Argentine lemons could be back on supermarket shelves by next year following a pledge by the US department of commerce that a new import protocol will be approved within the next 60 days.
The announcement was made during a meeting this week in Washington between Juan Manzur, governor of Tucumán and a group of regional producers with representatives of the US Department of Agriculture.
“We were told that in 60 days the regulation will be approved. Once signed, a period of public consultation opens…and provided there are no objections, we will once again be able enter this important market,” Manzur told the press after the meeting.
Under US rules, the standard public consultation period runs for 30 days, but this can be extended if any objections are raised. A challenge by California producers could delay the process by several months.
Nevertheless, this virtually guarantees that the market will be open by 2017.

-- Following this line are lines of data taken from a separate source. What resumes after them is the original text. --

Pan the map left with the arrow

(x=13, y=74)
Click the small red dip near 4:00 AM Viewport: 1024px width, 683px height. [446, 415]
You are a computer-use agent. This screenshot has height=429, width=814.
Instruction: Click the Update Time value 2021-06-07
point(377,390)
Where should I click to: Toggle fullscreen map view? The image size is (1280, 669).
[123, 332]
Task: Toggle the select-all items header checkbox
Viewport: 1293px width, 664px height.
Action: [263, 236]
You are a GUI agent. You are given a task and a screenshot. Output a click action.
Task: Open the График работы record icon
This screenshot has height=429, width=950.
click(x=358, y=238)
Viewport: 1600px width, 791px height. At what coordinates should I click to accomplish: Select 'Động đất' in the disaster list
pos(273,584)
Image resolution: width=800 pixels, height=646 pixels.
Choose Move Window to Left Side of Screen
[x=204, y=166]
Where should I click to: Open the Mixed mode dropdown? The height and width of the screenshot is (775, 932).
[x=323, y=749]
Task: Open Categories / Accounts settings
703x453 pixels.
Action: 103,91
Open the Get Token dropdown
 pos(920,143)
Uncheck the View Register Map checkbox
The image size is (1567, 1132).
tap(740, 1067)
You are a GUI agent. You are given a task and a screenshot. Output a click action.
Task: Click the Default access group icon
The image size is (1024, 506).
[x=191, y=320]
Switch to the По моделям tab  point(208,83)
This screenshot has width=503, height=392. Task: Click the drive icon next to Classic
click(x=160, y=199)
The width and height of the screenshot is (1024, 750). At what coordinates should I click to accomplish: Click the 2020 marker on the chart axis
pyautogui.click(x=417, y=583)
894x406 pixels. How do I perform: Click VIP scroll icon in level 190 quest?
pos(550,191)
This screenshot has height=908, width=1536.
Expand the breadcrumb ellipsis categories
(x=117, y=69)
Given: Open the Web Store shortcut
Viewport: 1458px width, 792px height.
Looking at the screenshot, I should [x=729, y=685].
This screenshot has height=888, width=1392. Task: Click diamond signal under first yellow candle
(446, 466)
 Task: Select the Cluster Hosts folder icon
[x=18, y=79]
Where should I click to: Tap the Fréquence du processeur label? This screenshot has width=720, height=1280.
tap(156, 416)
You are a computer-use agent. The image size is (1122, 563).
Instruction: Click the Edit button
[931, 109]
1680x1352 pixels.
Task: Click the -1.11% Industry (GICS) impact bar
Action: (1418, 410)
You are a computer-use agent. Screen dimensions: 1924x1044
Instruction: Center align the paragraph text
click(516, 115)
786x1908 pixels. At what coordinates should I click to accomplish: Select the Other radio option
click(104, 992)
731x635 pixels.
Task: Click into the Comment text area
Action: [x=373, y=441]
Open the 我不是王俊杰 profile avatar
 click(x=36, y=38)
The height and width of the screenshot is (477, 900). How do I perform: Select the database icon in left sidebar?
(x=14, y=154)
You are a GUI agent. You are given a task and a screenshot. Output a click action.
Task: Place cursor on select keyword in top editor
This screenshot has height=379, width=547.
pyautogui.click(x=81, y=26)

Manzur was due to hold further talks this week with the Inter-American Development Bank in order to speed up the drafting of legal regulations to enable the reopening of the market.
The government representative acknowledged that the recent decision in the US courts that paves the way for Argentina to begin making debt repayments to its international creditors had smoothed the way for the trade negotiations.
Argentina is the world’s leading producer of fresh lemons with a crop of almost 1.5m tonnes per year, about 80 per cent of which comes from Tucumán. In 2015 the country exported 185,000 tonnes of lemons with a value of US$165m. The main destinations were the Netherlands, Russia and Spain.
The US suspended Argentina lemon exports in 2001 after Californian producers filed a lawsuit against the USDA claiming they were a threat to local production. Since then, Argentina has worked intensively to regain access to the market by showing that its lemons pose no phytosanitary risks.
President Mauricio Macri seized last month’s visit by Barack Obama to Argentina –the first official trip by an American leader in two decades – as an opportunity to ramp up pressure to secure the reopening of the market.